New studies aim to halt sight loss of inherited vision impairment
Tuesday, 22 November 2016
Two of the UK’s leading eye research charities have partnered to fund new studies into rare conditions that affect males in early childhood.
Hereditary retinal dystrophies are the main cause of vision impairment in adults aged 16-64 in England and Wales. Fight for Sight and National Eye Research Centre have joined forces to co-fund two new studies in Leeds and London. The aim is to develop treatments that halt sight loss in these conditions.
Choroideremia is a rare inherited disorder that affects males and begins in early childhood with night blindness. By around the age of 50, all sight is lost. The genetic fault that causes choroideremia affects a protein called rab escort protein 1 (REP1).
Dr Mariya Moosajee and team at the UCL Institute of Ophthalmology will address the recent question of whether choroideremia’s effects extend beyond the eye. Results from the study could point to new ways to monitor and treat the condition.
“Our aim is to understand more about the biochemical changes caused by defective REP1 that leads to sight loss in choroideremia,” said Dr Moosajee. “This protein may also cause disturbances in metabolism throughout the whole body, which may reveal factors that affect the progression of sight loss and indicate prognosis. We may also identify biomarkers for use in future clinical trials and highlight new therapeutic targets to prevent sight loss.”
Meanwhile, Mr Martin McKibbin at St James’s University Hospital, Leeds will investigate autophagy – the process of cell recycling. Autophagy is vital for cell survival throughout the body and especially so in the retina. Photoreceptor cells suffer daily damage in the process of detecting light and need constant renewal.

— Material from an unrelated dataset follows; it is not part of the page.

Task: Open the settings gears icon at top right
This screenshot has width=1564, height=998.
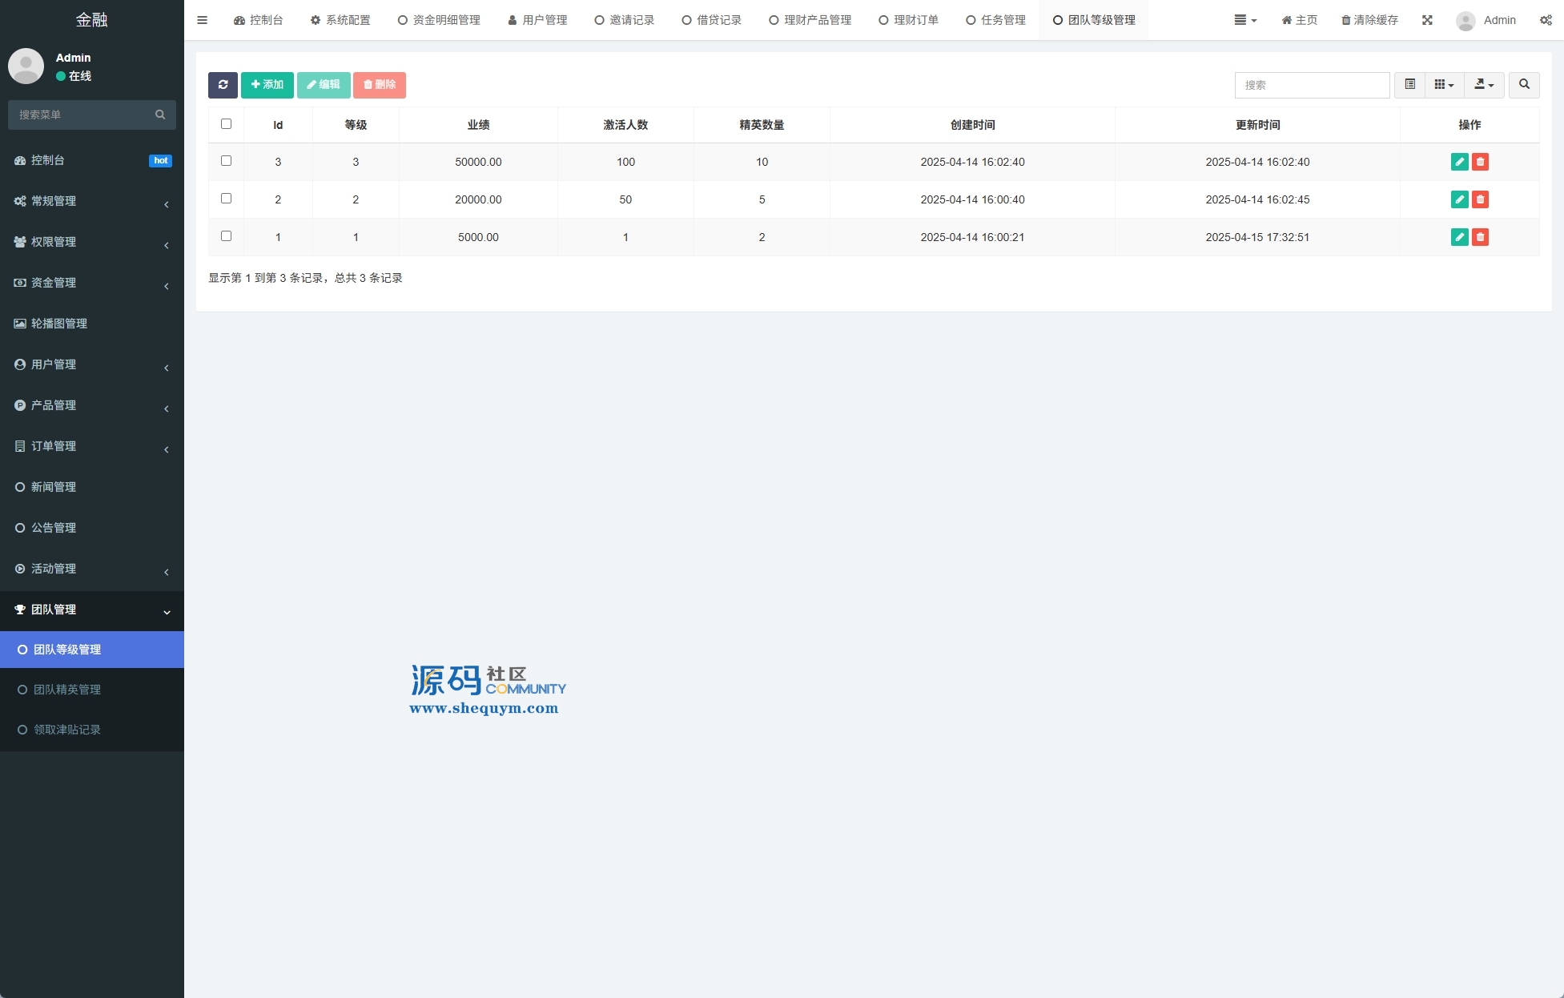Action: (x=1546, y=20)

“Together, the inherited retinal dystrophies account for 1 in 5 blindness certifications in England and Wales amongst adults of working age; more than any other cause,” said Dr Dolores Conroy, Director of Research at Fight for Sight. “Our partnership with National Eye Research Centre provides the vital seed funding needed to pursue promising new lines of research. The potential effects downstream could make a life-changing difference to patients and reduce the huge economic cost of sight loss.”